» **Extracted records**:
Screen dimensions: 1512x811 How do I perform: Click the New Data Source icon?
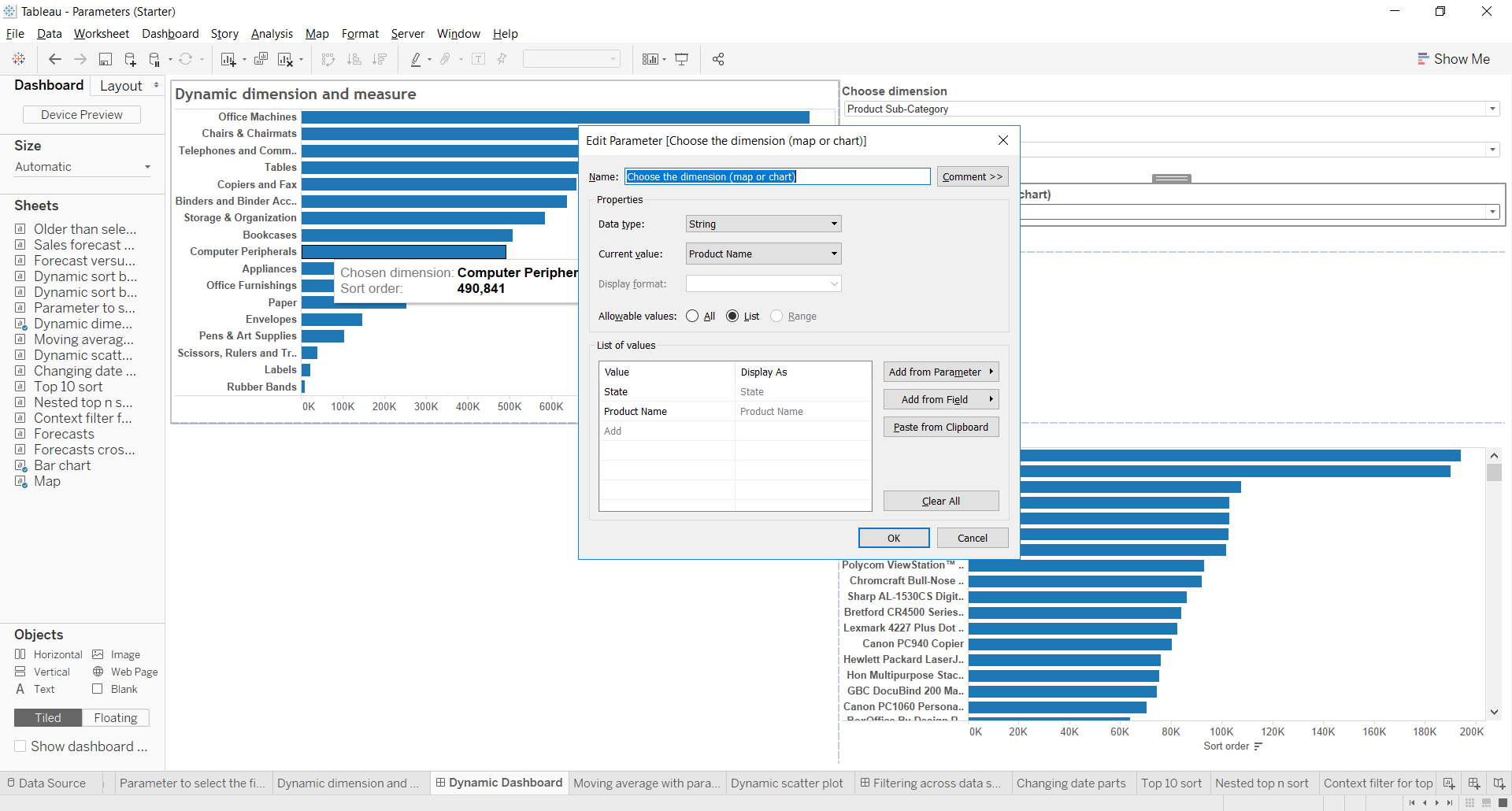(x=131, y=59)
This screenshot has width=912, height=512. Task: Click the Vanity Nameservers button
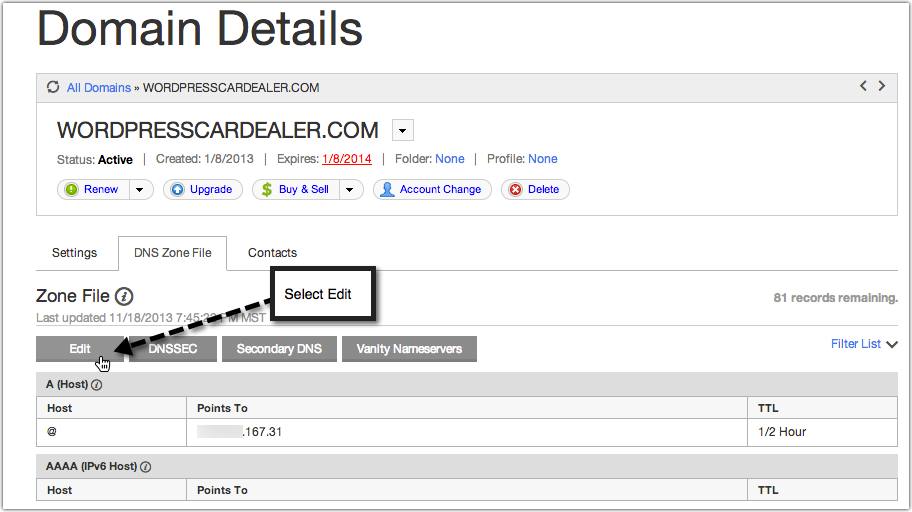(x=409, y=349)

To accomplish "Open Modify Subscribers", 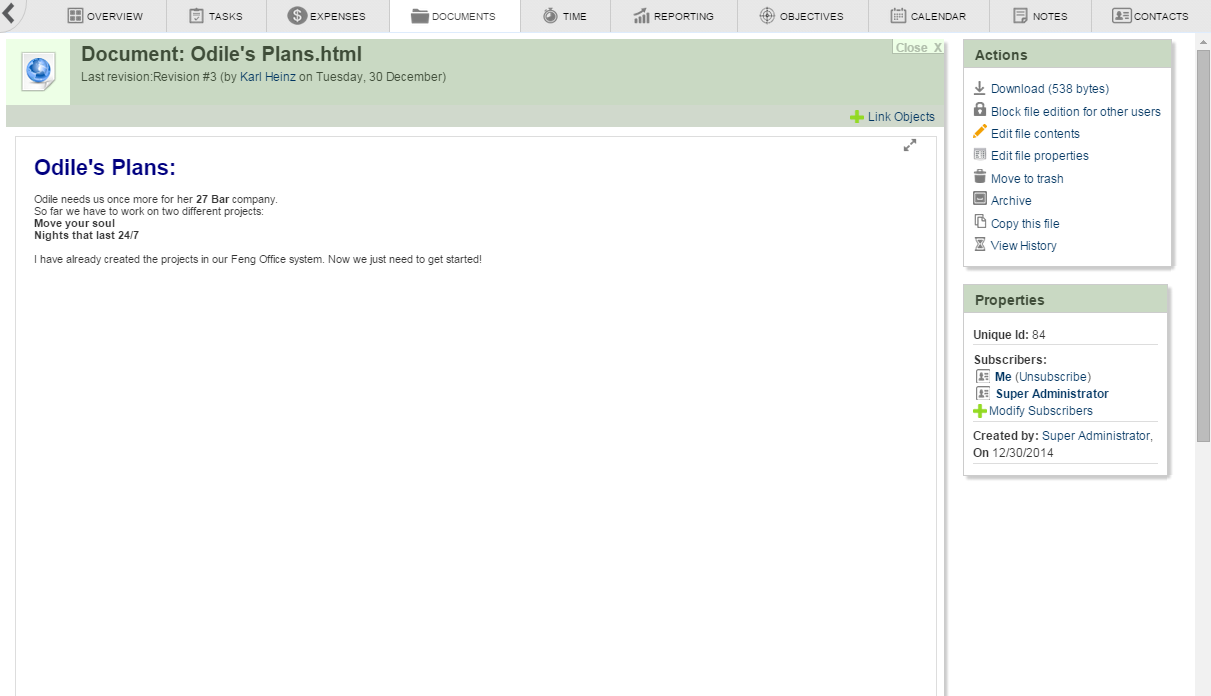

» **Work required**: From the line containing "This screenshot has" to the final line of the entries, both included, transcribe every line exactly, omit the pictures, and add nothing more.

» **Task output**:
This screenshot has width=912, height=512. Task: Click the Vanity Nameservers button
(x=409, y=349)

To accomplish "Open Modify Subscribers", 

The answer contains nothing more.